In a few short weeks I will have completed 3 years in the role of FCVic Executive Officer. Looking back over this time (I will not call it a journey), despite a lot of change and development, the key challenges facing the sector at the macro level remain the same. COVID-19 has, if anything, only raised the stakes and intensified their significance. These challenges can be summarised in the following three interlinked propositions:
First, financial counselling is an important, even crucial service of support to the most vulnerable in our community. It works with vulnerable people to empower them, and it works in practical ways to improve our governmental and industry systems so they respond better, support better, and work better for our community as a whole. As we experience the greatest economic dislocation in two generations, this work is becoming essential on a large scale, and demand will come with need.
Second, for all its strengths and some growth, financial counselling is still very much in a niche, and it is too small a sector to scale up quickly.
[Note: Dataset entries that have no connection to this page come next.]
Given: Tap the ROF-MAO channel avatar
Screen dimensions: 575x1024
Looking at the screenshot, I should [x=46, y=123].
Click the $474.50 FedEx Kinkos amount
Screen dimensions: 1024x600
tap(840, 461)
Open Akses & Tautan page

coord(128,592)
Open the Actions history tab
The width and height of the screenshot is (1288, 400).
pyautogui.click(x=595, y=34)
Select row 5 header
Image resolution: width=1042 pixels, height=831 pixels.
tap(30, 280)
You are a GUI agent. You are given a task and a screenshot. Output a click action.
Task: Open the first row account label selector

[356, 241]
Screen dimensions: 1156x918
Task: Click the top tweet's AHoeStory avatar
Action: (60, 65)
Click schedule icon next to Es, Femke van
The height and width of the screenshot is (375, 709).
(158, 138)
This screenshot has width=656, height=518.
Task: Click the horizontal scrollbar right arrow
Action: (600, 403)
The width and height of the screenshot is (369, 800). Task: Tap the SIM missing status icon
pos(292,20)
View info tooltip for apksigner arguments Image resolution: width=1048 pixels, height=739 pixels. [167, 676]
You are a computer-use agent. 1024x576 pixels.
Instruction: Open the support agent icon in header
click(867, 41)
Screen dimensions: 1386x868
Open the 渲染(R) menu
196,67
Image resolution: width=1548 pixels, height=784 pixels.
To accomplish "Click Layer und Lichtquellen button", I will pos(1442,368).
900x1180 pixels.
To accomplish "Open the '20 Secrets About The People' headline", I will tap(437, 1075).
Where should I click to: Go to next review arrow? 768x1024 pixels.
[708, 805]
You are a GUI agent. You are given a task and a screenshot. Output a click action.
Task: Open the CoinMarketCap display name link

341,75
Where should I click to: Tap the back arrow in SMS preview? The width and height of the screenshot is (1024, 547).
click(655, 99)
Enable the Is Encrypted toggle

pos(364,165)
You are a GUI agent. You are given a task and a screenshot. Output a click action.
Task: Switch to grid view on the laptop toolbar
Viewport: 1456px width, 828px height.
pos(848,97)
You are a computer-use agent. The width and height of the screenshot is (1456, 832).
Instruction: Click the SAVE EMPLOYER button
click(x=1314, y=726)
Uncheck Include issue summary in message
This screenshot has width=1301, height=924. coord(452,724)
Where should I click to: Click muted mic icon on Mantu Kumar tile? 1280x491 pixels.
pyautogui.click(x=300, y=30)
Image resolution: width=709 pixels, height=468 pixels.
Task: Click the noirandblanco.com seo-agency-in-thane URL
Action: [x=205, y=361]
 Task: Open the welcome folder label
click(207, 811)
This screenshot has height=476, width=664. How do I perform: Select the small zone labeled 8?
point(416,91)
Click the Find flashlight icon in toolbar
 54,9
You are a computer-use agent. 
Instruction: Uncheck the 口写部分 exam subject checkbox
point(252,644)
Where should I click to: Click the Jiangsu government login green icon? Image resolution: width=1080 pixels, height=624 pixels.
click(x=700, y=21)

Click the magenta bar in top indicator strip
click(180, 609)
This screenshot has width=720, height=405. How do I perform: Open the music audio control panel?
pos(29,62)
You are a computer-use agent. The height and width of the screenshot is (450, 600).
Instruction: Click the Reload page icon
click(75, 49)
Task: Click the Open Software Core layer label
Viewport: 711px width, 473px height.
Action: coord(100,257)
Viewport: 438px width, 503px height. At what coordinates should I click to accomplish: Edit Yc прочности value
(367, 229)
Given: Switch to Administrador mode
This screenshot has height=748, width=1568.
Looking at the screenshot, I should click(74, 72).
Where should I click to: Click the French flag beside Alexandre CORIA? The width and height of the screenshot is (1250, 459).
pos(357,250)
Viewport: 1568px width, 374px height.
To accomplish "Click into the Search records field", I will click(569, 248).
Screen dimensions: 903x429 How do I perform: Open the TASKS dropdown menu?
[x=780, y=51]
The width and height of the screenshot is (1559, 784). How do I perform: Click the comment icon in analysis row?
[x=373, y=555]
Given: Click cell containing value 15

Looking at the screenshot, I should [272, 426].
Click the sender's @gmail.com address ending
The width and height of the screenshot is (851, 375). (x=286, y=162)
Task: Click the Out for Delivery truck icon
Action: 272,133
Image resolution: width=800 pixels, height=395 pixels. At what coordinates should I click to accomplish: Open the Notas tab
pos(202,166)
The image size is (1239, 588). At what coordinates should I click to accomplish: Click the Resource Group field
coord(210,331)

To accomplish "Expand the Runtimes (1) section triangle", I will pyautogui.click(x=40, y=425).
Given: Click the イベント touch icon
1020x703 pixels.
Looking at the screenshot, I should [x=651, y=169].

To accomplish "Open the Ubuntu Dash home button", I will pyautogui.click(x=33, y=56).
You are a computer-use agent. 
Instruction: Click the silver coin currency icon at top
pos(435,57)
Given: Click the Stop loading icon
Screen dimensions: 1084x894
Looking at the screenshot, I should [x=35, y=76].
Financial counselling is a practice profession, by definition, working with vulnerable people. This requires financial counsellors to maintain the highest possible professional standards, with robust training to ensure that those qualifying are ready to practice. Short cutting the training is not an option, because it is the clients who would bear the risks. Any system that would transfer risk onto vulnerable people is antithetical to financial counselling. Training new financial counsellors takes time and takes sectoral resources – in particular the guidance of experienced financial counsellors to develop sound practice on the part of new financial counsellors in training. But the sector is so small finding those resources is a constant challenge.
Third, financial counsellors are too often stuck in a cycle of too much crisis demand limiting space and time to work at the preventive/early intervention end. At the current rates of change, demand will keep outstripping capacity in a pattern that contributes to stress and burnout risks. The high levels of stress in the sector risk becoming a negative feedback loop that further reduces capacity due to turnover and lack of training opportunities for new financial counsellors.
The first point is why the second and third points need to be addressed. FCVic is advocating for the Victorian government to build an integrated plan for boosting the sector capacity in Victoria so that there are financial counsellors able to respond to community needs. This has started happening in other states, such as WA and SA and needs to happen here. I hope to report on progress in this in the next Devil’s Advocate.